В коридоре я снова вспомнил о задании, с которым прибыл на Кабенг. И снова на душе у меня стало тоскливо и мерзко.
Такая работа.
3
Когда я пришёл к химикам, Ваент, как оказалось, спал. Он спал уже три часа двенадцать минут, и будить его раньше, чем часа через два, не стоило. Всё это сообщил мне рыжий бородатый лаборант Ваента, представившийся как Кей Рубаи. Данных о нём в моих мнемоблоках было немного. Окончил в Йене Высшую инженерную школу, затем химический факультет в Окленде. Три года стажировался на Кейталле-99, затем за пять лет сменил около десятка мест работы на Земле. С пятьдесят второго года работает вместе с Ваентом. С ним прибыл на Кабенг в шестидесятом, с тех пор ни разу не покидал планеты. Химик высшей квалификации, не раз ему предлагали самостоятельную работу, но он неизменно отказывался. Видимо работа с Ваентом стоила того.
— Если желаете, я могу ответить почти на все ваши вопросы не хуже Ваента, — предложил Рубаи. — Как-никак, столько лет вместе проработали.
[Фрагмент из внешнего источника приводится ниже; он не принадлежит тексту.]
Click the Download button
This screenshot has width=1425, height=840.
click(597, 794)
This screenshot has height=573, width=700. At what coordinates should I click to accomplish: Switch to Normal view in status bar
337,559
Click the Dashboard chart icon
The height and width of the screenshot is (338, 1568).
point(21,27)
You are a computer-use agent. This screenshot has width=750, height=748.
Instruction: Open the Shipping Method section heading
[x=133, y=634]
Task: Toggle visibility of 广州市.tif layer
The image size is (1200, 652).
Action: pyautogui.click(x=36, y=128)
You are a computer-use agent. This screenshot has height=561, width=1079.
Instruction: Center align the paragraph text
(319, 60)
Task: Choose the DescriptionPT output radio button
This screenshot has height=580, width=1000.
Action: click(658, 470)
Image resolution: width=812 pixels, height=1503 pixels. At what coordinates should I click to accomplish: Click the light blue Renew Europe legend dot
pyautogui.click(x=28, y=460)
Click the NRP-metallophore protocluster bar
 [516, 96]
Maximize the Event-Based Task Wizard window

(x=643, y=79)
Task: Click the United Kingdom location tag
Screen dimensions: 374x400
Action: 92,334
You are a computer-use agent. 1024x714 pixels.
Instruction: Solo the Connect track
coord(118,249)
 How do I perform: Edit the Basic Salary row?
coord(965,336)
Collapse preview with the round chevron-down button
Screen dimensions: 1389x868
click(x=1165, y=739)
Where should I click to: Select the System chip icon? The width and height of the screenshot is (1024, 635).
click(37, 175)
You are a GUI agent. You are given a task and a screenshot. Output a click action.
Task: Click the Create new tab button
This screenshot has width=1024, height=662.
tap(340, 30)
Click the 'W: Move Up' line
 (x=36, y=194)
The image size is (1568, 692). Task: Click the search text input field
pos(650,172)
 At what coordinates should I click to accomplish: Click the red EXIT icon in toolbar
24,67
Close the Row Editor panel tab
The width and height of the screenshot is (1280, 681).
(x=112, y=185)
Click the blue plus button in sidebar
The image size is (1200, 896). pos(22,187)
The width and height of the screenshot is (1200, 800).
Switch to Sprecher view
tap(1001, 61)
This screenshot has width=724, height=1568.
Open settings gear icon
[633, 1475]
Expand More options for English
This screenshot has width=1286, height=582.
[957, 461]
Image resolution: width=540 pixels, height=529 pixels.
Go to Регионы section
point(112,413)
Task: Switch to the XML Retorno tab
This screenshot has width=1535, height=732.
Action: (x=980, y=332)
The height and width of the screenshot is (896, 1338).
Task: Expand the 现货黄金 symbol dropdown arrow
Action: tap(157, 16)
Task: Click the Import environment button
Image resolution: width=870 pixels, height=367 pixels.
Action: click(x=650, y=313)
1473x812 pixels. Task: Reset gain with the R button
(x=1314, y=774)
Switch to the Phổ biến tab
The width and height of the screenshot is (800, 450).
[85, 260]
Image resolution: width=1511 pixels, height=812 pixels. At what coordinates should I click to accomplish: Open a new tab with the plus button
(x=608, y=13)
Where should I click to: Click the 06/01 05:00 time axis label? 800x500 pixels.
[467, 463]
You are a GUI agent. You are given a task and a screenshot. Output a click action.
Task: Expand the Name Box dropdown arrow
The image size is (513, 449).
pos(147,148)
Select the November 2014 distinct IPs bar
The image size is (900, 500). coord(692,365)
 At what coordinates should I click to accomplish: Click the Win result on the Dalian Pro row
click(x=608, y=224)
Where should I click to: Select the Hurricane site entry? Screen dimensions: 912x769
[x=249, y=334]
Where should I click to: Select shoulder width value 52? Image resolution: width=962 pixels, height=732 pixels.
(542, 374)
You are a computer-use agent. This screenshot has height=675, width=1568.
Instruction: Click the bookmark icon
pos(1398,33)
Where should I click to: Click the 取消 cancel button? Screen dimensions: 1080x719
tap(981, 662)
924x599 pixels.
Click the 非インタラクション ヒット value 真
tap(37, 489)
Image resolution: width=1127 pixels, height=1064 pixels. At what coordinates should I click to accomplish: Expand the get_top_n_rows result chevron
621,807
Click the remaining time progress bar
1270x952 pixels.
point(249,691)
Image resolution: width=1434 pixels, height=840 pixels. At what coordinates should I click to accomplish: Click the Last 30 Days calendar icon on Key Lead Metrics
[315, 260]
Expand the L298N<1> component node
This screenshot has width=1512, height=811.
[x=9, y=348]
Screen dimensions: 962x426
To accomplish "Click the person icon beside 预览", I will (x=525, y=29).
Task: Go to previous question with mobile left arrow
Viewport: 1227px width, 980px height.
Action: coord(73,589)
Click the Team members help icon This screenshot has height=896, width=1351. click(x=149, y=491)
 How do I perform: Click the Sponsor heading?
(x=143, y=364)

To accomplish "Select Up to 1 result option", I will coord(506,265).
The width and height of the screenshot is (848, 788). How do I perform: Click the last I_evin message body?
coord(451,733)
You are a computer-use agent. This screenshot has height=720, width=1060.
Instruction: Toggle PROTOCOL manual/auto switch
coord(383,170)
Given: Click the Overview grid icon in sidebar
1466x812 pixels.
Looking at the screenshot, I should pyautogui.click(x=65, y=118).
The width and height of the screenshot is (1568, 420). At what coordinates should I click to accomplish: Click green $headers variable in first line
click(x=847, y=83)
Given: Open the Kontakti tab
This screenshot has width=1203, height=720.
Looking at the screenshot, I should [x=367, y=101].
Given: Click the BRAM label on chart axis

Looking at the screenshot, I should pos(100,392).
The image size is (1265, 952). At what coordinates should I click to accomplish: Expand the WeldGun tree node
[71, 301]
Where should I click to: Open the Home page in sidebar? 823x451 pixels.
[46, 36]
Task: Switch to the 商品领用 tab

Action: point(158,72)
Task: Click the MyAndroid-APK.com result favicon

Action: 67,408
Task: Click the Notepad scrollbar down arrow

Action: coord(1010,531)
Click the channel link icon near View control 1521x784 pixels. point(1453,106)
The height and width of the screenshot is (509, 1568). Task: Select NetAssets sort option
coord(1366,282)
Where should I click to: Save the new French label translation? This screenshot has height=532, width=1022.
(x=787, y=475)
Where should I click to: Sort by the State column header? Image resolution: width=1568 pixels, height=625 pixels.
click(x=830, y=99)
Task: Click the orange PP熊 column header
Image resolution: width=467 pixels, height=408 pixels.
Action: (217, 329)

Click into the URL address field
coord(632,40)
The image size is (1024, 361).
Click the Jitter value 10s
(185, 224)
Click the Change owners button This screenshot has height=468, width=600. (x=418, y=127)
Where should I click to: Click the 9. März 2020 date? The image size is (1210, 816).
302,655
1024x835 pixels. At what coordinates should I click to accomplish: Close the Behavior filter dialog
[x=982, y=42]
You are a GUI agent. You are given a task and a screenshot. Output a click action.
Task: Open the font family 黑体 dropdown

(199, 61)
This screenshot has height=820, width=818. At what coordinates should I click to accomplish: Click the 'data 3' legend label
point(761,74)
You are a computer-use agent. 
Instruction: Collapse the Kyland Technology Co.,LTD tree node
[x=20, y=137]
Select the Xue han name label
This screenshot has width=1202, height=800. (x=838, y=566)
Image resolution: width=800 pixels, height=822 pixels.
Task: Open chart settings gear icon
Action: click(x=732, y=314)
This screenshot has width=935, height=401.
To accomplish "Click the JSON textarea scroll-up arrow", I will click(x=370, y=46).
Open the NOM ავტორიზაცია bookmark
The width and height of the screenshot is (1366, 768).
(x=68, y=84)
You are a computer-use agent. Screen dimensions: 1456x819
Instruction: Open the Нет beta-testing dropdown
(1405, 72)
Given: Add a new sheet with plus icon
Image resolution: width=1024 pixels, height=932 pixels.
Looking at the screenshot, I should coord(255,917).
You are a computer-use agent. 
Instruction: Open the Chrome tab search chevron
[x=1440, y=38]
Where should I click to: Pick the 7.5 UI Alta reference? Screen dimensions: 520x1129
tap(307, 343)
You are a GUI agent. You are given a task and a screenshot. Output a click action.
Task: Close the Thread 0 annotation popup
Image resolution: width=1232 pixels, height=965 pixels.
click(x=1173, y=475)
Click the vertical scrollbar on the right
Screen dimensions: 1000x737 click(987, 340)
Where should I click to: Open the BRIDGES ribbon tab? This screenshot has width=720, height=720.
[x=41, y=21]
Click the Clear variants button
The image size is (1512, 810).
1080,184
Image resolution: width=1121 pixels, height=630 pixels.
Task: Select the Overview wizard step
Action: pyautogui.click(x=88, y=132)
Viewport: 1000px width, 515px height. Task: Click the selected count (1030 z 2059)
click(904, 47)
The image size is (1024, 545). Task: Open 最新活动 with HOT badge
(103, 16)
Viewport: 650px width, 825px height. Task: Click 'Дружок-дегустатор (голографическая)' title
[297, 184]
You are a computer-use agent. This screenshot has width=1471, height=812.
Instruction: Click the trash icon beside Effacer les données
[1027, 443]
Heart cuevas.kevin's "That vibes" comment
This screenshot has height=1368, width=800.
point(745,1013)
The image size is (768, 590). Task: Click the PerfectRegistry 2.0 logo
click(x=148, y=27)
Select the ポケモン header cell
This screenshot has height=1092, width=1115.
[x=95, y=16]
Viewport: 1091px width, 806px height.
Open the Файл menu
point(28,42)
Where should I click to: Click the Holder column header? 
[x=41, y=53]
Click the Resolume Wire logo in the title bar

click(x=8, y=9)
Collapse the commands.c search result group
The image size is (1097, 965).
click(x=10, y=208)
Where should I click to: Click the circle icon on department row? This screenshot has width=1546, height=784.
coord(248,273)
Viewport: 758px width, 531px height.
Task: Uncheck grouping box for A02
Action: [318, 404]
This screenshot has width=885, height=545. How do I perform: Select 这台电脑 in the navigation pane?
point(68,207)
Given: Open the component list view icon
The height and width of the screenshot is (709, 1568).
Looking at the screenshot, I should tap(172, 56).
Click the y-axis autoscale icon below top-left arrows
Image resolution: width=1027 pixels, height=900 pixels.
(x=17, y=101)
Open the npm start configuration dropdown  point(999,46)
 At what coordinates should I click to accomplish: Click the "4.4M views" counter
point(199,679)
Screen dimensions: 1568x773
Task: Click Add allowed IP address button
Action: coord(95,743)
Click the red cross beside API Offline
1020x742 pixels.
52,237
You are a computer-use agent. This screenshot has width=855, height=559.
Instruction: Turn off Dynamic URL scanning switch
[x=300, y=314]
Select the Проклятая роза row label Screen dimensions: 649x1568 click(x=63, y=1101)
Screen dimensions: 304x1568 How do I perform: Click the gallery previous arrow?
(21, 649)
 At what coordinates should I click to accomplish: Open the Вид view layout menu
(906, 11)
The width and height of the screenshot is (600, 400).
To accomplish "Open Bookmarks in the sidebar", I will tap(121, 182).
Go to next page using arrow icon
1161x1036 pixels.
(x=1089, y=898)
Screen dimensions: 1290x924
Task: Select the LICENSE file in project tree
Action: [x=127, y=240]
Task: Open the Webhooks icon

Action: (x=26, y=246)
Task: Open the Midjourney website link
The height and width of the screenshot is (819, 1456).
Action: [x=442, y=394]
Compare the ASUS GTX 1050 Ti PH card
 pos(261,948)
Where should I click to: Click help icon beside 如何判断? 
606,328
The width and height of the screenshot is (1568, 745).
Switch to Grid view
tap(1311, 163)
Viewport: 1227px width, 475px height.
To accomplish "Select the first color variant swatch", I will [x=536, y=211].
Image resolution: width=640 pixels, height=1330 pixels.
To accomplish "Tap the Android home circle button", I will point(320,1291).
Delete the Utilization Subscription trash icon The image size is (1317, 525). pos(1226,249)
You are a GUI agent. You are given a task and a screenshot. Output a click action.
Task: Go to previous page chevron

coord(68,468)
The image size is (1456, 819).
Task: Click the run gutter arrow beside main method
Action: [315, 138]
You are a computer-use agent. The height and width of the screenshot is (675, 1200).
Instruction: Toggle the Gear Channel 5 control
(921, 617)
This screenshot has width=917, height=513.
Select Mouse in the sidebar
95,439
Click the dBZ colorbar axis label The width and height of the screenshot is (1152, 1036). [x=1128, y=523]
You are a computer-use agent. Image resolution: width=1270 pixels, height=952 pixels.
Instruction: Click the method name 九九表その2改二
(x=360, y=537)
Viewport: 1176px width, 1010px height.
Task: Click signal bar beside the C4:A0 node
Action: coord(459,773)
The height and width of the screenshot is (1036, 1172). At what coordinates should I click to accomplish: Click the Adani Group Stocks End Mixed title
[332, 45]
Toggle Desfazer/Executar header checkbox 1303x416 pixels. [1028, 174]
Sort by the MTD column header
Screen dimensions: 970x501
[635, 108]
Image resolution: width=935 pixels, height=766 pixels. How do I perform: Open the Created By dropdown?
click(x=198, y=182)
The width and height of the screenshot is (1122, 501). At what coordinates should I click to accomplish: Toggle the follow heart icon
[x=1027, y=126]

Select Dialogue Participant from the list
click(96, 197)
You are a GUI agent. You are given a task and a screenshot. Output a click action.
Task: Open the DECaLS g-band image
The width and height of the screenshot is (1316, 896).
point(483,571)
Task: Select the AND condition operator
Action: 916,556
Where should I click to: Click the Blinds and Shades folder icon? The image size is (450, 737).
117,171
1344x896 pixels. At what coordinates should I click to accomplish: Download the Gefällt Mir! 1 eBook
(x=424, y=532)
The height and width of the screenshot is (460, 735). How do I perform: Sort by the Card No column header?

— Я не против. Если, конечно, у вас нет срочной работы.
— Да какая тут к чёрту работа? Мы в тупике, нам надо всё бросить и начинать сначала, а старик не хочет этого признать. Чаю хотите?
— Хочу, — правда, ещё больше я хотел спать. Хотя бы те два часа, пока будет спать Ваент. Но я не стал говорить об этом.
— Тогда идёмте ко мне.
Мы прошли по узкому коридору и, протиснувшись в узкую дверь, оказались в небольшой комнатке с высоким потолком. Вдоль всех её четырёх стен стояли, оставляя открытым лишь дверной проём, стеллажи со старинной химической посудой и какими-то диковинного вида приборами. В центре стояли столик и два кресла.
— Располагайтесь удобнее, — сказал Рубаи, — я сейчас заварю.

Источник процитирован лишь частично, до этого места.